Is 31:Yet He also is wise and will bring disaster and does not retract His words.
1 Sam 15: Furthermore, the Eternal One of Israel does not lie or change His mind, for He is not man who changes his mind.
Numbers 23: God is not a man who lies, or a son of man who changes His mind. Does He speak and not act, or promise and not fulfill?
When the god you worship pronounces judgement, is he, really just issuing a warning or has the matter been determined through all the godly powers of insight, foresight and perfect judgement?
The prophets of course do the actual pronouncements, purportedly speaking for a god. What happens when the pronouncements of judgement do not happen? This was an issue for prophets. Were they to be denounced as "false" prophets? Was the prophetic pronouncement of judgement open to reinterpretation? Or perhaps the pronouncement's failure was not a prophet's failure but due to God's changing his mind?
Is that how you think of God? Someone who pronounces judgement without all the evidence and so he is given to changing his mind later?
Despite absolute statements like the opening quotations, the Bible is filled with examples of pronounced judgements that did not happen. In some particularly anthropomorphic cases this is because God is flattered and manipulated into changing his judgement. In other cases, the explanation is offered that the person or nation repented and therefore God changed his mind, taking back his words of judgement.
Doesn't this strike you as a very human thing to do? We have a system of justice that usually works adequately but is limited by our inability to "read hearts", know all things accurately and foresee the future. Judgements are overturned when it is learned that a sentence was pronounced based upon incomplete evidence. Is God similarly limited?

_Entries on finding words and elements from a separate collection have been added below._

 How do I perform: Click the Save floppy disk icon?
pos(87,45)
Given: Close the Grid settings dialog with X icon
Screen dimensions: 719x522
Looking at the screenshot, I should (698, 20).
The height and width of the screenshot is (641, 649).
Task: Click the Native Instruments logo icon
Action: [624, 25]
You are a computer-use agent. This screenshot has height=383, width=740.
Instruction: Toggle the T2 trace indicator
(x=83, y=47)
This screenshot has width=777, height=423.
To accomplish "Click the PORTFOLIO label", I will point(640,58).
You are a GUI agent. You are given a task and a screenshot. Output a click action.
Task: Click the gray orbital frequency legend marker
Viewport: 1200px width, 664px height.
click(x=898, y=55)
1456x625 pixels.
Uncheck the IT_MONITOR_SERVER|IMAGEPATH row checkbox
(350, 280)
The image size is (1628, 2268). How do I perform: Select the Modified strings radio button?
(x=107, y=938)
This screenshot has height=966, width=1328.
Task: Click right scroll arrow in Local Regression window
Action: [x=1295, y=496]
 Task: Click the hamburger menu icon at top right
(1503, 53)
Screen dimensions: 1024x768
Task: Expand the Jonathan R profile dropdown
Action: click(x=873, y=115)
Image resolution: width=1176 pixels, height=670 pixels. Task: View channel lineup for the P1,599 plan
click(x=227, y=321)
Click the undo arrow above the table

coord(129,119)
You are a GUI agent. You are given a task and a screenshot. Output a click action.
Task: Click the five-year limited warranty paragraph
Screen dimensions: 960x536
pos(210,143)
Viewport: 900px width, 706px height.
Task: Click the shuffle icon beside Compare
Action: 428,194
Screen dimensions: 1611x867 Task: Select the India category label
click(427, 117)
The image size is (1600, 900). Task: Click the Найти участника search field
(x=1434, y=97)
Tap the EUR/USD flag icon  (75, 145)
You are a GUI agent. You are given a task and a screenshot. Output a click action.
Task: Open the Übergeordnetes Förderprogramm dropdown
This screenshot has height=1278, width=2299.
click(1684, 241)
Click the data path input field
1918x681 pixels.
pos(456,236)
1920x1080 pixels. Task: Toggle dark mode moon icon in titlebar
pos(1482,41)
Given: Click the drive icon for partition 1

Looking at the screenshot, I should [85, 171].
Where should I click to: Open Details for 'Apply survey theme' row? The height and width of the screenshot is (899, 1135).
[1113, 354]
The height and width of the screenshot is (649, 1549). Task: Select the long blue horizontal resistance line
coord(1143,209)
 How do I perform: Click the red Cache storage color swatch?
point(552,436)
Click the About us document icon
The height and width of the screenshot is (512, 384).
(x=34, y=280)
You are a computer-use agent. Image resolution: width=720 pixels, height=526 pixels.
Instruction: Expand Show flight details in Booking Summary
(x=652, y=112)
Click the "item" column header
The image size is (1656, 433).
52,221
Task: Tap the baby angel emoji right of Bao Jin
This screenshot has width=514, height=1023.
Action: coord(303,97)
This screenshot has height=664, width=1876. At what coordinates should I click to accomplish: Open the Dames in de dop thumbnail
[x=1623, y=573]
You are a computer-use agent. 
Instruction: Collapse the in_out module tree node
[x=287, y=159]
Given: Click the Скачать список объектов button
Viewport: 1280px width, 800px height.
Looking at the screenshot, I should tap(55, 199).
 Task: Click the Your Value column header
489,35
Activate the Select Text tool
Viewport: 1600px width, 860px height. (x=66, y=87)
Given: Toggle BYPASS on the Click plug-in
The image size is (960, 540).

Jeremiah 18 famously reads:
6 “O Israel, can I not do to you as this potter has done to his clay? As the clay is in the potter’s hand, so are you in my hand. 7 If I announce that a certain nation or kingdom is to be uprooted, torn down, and destroyed, 8 but then that nation renounces its evil ways, I will not destroy it as I had planned. 9 And if I announce that I will plant and build up a certain nation or kingdom, 10 but then that nation turns to evil and refuses to obey me, I will not bless it as I said I would.
Clearly here the author tried to walk a fine line, his and earlier prophets' pronouncements of judgment and blessing were intended to be understood as possibilities, pending future, more complete, evidence.
IOW "God's judgements are certain to happen, but.........."
So then, 2000 years or so have passed since the pronouncement of imminent destruction of the nations of the world.
Might not someone conclude that God "changed his mind" and not do as he "had planned"?
Could this be a solution for sects like the WT? Simply emphasize passages like Jeremiah 18 and suggest God was impressed by the progress humans have made enough to postpone his plans to destroy them.